A decline in US 3-month libor below 0.50% coupled with solid Q2 company earnings have buoyed demand for carry trade strategies, driving high yielding and commodity currencies through key resistance levels vs the USD. • Market Outlook
= Carry trade sought, but dangers loom
A decline in US 3-month libor below 0.50% coupled with solid Q2 company earnings have buoyed demand for carry trade strategies, driving high yielding and commodity currencies through key resistance levels vs the USD. It is debateable how long momentum can be sustained in a context of faltering momentum in the US. The idea that additional policy stimulus by the Fed could be required and would re-flate risk assets appears misplaced when elsewhere fiscal stimulus is withdrawn and liquidity is unwound. With the EU bank stress tests finally behind us, we look ahead to a G10 calendar next week dominated by the MPC testimony to the TSC and the first estimates of US Q2 GDP. Month-end implies currency and bond portfolio rebalancing.
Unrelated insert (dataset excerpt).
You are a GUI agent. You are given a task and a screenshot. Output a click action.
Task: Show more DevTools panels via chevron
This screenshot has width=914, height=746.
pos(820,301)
In five of the last six months, the re-weighting resulted in EUR/USD firming an average 0.5%. GBP/USD only gained in month-end fixings in March and May.
• The recap for fx this week reads very similar to that of two weeks ago. A rally in global equities propelled the AUD to the top of the G10 table, helping the currency to gains of 3.3% vs EUR, 2.6% vs USD and 2.5% vs GBP. A 1.1% q/q jump in UK Q2 GDP boosted GBP and helped the pound to record a 1.3% gain vs the JPY and 1.2% vs the EUR. GBP/USD ended the week above 1.5350, having traded as high as 1.5450. EUR/USD was equally unable to cling on to the best levels above 1.29 as profit taking emerged on the release of the EU bank stress tests following earlier bidding on a 3-year high for the German IFO.
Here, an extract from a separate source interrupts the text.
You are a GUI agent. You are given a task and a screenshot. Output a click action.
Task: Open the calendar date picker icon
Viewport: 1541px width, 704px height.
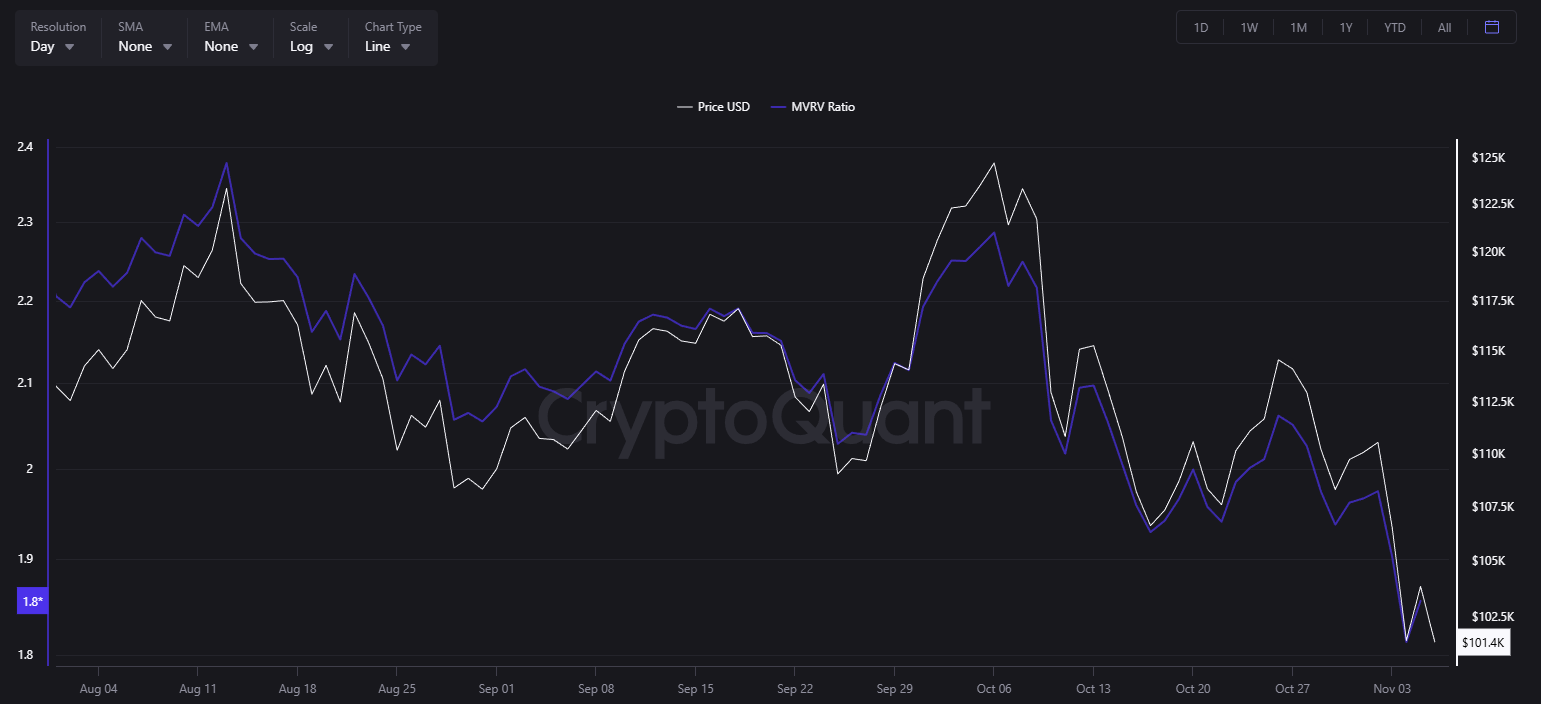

• UK Q2 GDP surpassed the most bullish estimates as the ONS reported a 1.1% q/q jump in output vs 0.3% in Q1. This still leaves the economy 4.7% below the starting point of the recession in 2008, and will not tempt the MPC to change its view that the economy may weaken in the second half of 2010. The MPC minutes were remarkably more dovish on growth and members Posen and Dale did not hold back to warn of the dangers ahead. Retail sales also beat consensus estimates by climbing 1% in June. A marked decline in the retail deflator to 1.3% and a fall in inflation expectations back below 3% will comfort the MPC about the inflation outlook. Public finances recorded a bigger deficit in June, with borrowing reaching £14.5bln and data for May revised up to £17.0bln.
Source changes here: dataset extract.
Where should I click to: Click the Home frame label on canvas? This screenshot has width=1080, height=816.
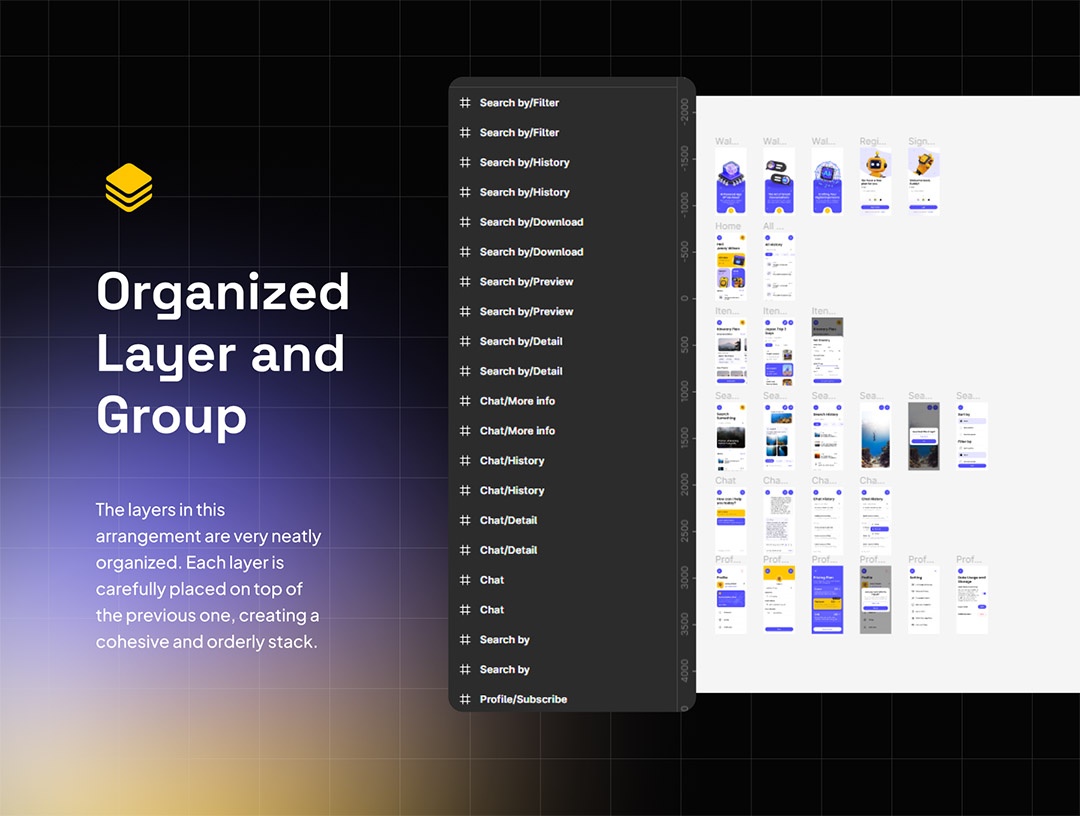tap(728, 226)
• A good start to the week for UK rates reversed on Friday on the strong GDP release, causing yields to end the week on a high. 5y swaps climbed to 2.47%, up 6bp on the week. 10y yields rose above 3.40% to a 3.43% high. A deceleration in inflation pressures should keep yields capped going into August, with downside risk to the US macro data providing better levels to buy. The 3mth Libor/Ois spread widened one bp to 24bp. The 2y/10y swap spread widened 2bp to 198bp, and 10y swap spreads stayed flat at 2bp. A disappointing 2016 gilt sale drew lower than previous cover of 1.38x (1bp tail).